Mi ha colpito l’insistenza con cui i giornalisti, prima del referendum sull’uscita o la permanenza della Gran Bretagna nell’Unione europea, omaggiavano la chiarezza del quesito inglese. Veniva fatta vedere una scheda elettorale con una domanda che pareva ben definita: uscire o rimanere. Questo in contrapposizione ideale con i referendum italiani in cui si legge: “Volete voi abrogare la legge…. al comma… etc etc”. Non voglio difendere le astruse formule cavillose italiane, ma sottolineare come la chiarezza inglese fosse solo apparente.

Il rimanere in Europa era chiaro e codificato in quanto si sapeva con quali regole e quali trattati internazionali si sarebbe proseguito, ma l’uscire era oltremodo ambiguo. Ognuno poteva immaginare, ed effettivamente ha immaginato, una sua specifica modalità di uscita. Chi voleva uscire per l’immigrazione, chi dalle regole sull’agricoltura, chi dalla finanza e chi dal parlamento. Fra gli elettori del Leave c’erano e rimangono divergenze molto profonde anche perché l’opzione sull’uscita, ancora ora, appare molto nebulosa. Chi la gestirà? Quali accordi si potranno fare con l’Ue? Si potrà scegliere ciò che conviene e lasciare quello che non aggrada? Oppure, come succede in ogni trattativa , su parecchi argomenti si dovrà cedere? A questo punto, ultimato il lungo negoziato che fra un rinvio e l’altro durerà almeno uno o due anni, sarà facile che qualcuno si levi a richiedere un nuovo referendum su questa nuova formulazione degli accordi.
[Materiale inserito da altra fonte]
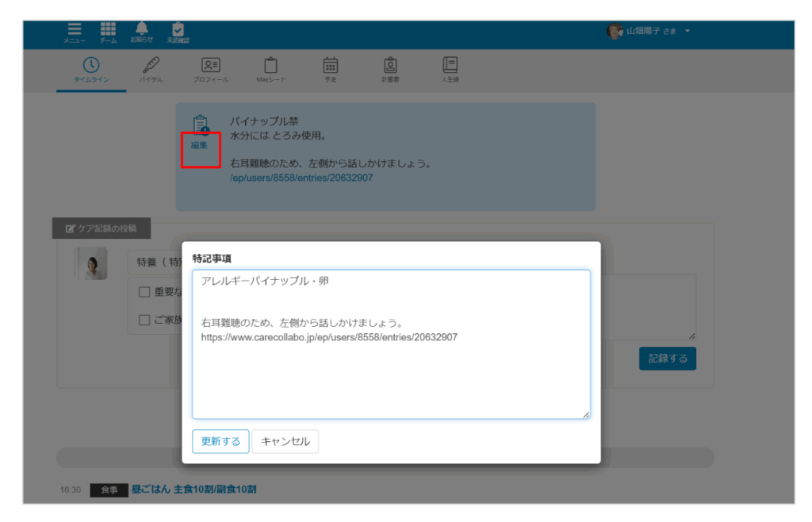Open the メニュー hamburger icon
This screenshot has height=522, width=812.
click(x=75, y=31)
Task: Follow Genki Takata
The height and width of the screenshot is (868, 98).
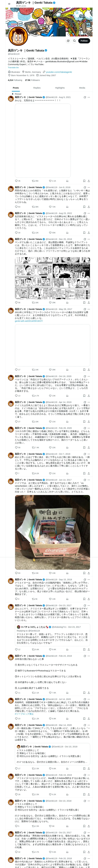Action: pyautogui.click(x=84, y=40)
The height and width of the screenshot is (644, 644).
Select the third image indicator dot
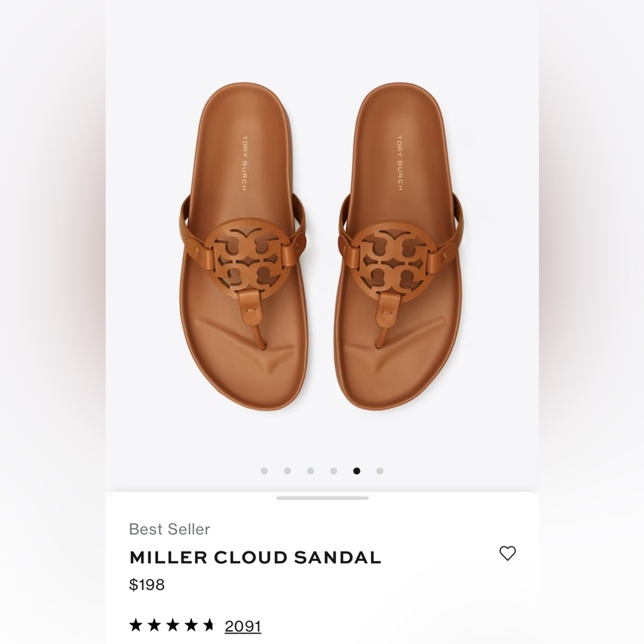[x=310, y=471]
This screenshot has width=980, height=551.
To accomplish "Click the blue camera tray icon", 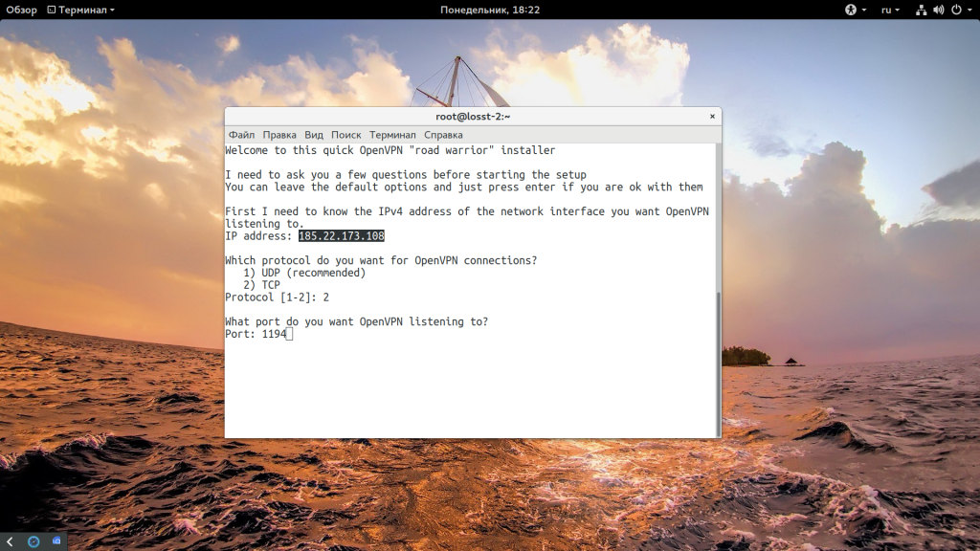I will click(56, 541).
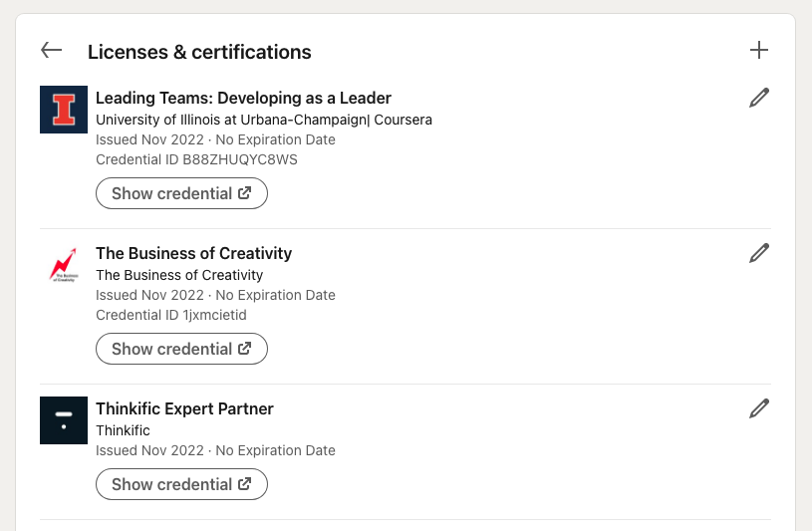This screenshot has height=531, width=812.
Task: Select Credential ID 1jxmcietid text
Action: [x=171, y=315]
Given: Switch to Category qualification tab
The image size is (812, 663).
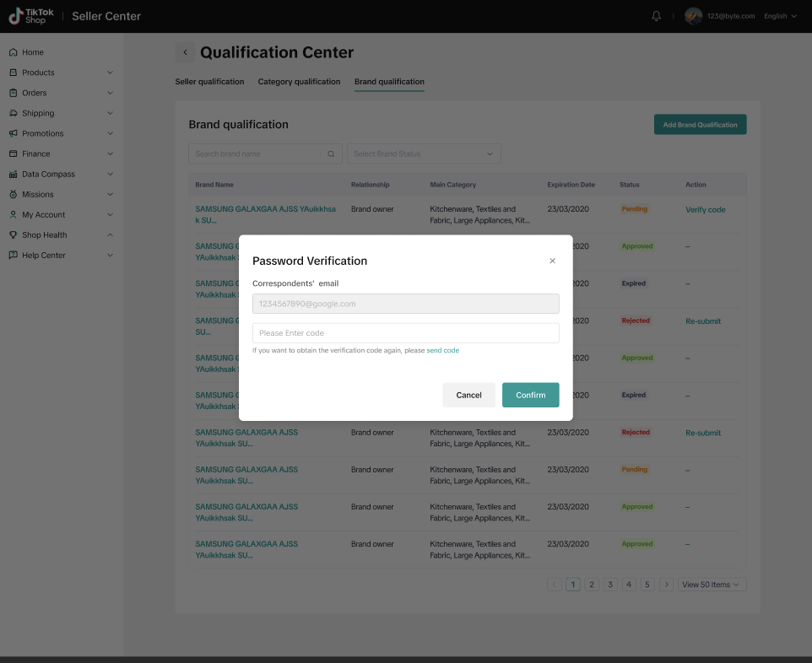Looking at the screenshot, I should [299, 82].
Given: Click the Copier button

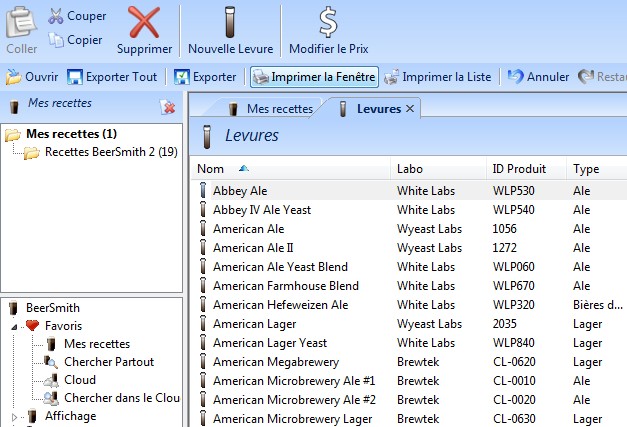Looking at the screenshot, I should click(76, 40).
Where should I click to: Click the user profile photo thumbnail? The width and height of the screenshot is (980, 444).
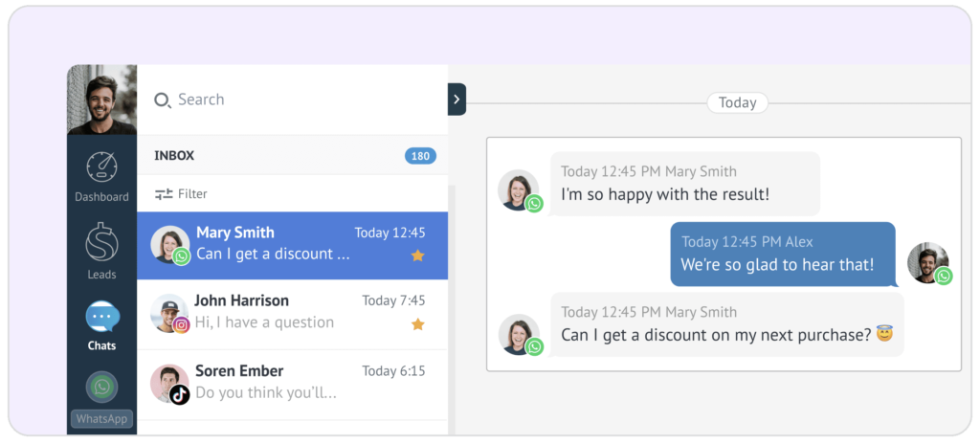pos(101,100)
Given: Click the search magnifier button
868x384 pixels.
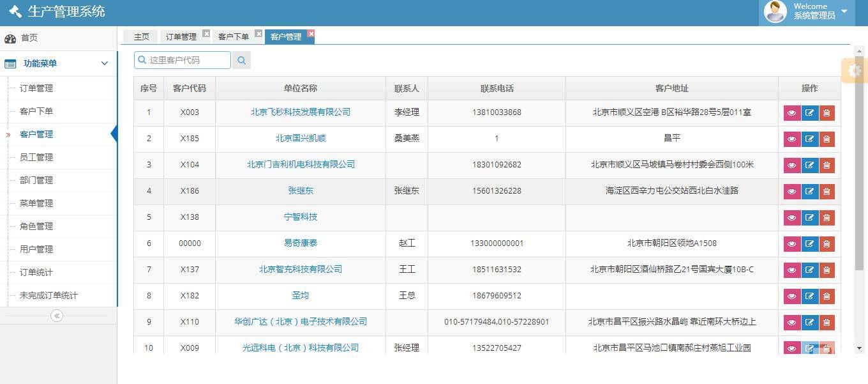Looking at the screenshot, I should point(241,60).
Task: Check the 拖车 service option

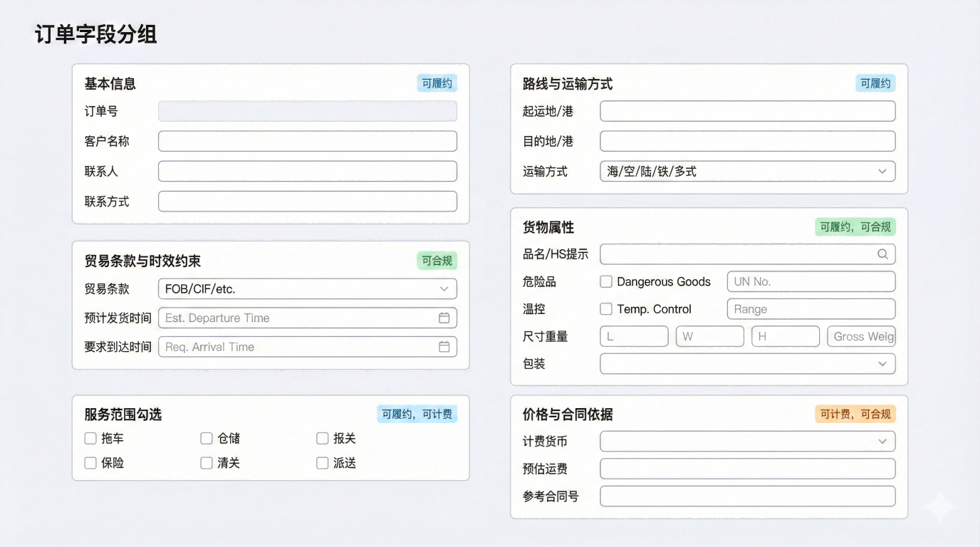Action: coord(90,439)
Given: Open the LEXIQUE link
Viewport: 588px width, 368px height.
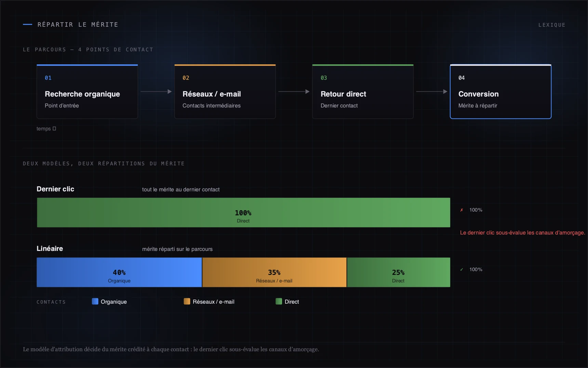Looking at the screenshot, I should coord(552,25).
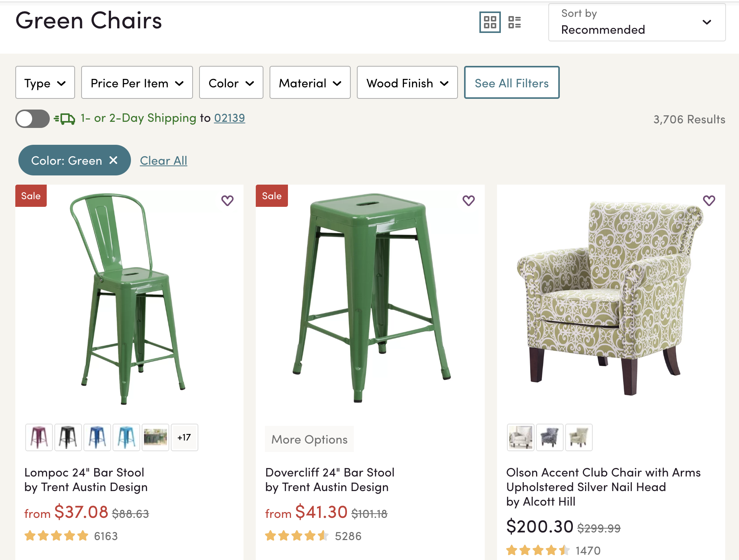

Anche nel referendum costituzionale italiano, che si terrà in autunno, appaiono delle forti ambiguità. Se vinceranno i sì ad esempio verrà riformulata e in che modo la legge elettorale? Se viceversa vinceranno i no si rimarrà con un bicameralismo paritario? Con lo stesso numero di parlamentari? Con il Consiglio nazionale dell’Economia e del lavoro (Cnel) operativo?

C’è da scommettere che i diversi fronti elettorali cercheranno di mescolare le carte dicendo in tutte le salse: “Certamente dopo il referendum faremo questo o faremo quello”. Per attrarre gli elettori entrambi gli schieramenti affermeranno che, finito il referendum, sono pronti a modificare il bicameralismo, le leggi elettorali o le provincie.

Il comitato per il Sì dovrebbe spiegare prima del referendum quali modifiche verranno o non apportate alla legge elettorale mentre quello del No dovrebbe avere la capacità di formulare una proposta di riforma istituzionale che venga accettata da tutto il comitato. Sono convinto che non lo faranno sia perché non sono affatto in accordo al loro interno sia per lasciare ambiguità e permettere che si voti ognuno propugnando una diversa soluzione futura.

Si tratta a mio avviso di un imbroglio psicologico in quanto sono trent’anni che le forze politiche continuano con questa litania di promesse mirabolanti per il futuro per non decidere nel presente.

Invece di schierarci acriticamente dovremmo tutti chiedere chiarezza ai comitati per il Sì e per il No.